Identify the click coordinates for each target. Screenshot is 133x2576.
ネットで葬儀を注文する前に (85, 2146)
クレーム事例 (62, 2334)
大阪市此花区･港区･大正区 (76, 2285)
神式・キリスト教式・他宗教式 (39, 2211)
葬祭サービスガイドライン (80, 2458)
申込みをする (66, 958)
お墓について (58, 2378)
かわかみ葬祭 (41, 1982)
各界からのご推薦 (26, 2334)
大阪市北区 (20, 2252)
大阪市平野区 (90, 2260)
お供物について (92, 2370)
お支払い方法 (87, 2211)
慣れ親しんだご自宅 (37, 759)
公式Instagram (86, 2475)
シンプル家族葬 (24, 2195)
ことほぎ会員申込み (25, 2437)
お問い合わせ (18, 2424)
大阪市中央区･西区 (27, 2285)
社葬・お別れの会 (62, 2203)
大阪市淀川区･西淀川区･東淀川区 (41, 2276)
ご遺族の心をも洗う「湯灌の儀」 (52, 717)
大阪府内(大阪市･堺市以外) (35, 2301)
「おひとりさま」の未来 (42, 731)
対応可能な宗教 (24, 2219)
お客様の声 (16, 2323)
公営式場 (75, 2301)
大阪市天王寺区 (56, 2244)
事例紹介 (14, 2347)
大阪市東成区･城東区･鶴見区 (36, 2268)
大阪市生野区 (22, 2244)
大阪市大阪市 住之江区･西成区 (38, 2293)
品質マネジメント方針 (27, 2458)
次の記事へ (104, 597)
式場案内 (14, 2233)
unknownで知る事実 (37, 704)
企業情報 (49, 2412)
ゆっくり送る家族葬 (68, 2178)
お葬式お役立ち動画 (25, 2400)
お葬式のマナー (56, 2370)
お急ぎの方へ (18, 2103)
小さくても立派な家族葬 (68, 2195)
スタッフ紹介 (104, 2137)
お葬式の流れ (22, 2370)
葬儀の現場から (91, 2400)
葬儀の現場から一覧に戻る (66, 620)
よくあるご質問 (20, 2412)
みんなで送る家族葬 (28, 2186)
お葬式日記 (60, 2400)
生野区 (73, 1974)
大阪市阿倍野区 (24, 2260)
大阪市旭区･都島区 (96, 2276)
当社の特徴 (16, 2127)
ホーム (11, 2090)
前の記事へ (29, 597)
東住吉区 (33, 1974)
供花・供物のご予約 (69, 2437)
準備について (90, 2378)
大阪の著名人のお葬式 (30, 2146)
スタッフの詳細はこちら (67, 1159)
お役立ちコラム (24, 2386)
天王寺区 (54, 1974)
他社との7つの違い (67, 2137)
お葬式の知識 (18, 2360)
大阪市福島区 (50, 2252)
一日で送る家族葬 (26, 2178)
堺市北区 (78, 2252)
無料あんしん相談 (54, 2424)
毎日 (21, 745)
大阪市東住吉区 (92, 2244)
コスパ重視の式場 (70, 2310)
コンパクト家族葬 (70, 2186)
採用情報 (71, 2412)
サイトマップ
-*-*-
*TASK DIRECTIONS*
Copy out, word for word, the part of the entries above that begins at the line with "事例紹介 (14, 2347)" and ends at the line with "小さくても立派な家族葬 (68, 2195)", including both.

*FINAL ANSWER*
事例紹介 (14, 2347)
大阪市東成区･城東区･鶴見区 (36, 2268)
大阪市生野区 (22, 2244)
大阪市大阪市 住之江区･西成区 (38, 2293)
品質マネジメント方針 (27, 2458)
次の記事へ (104, 597)
式場案内 (14, 2233)
unknownで知る事実 (37, 704)
企業情報 (49, 2412)
ゆっくり送る家族葬 (68, 2178)
お葬式お役立ち動画 (25, 2400)
お葬式のマナー (56, 2370)
お急ぎの方へ (18, 2103)
小さくても立派な家族葬 (68, 2195)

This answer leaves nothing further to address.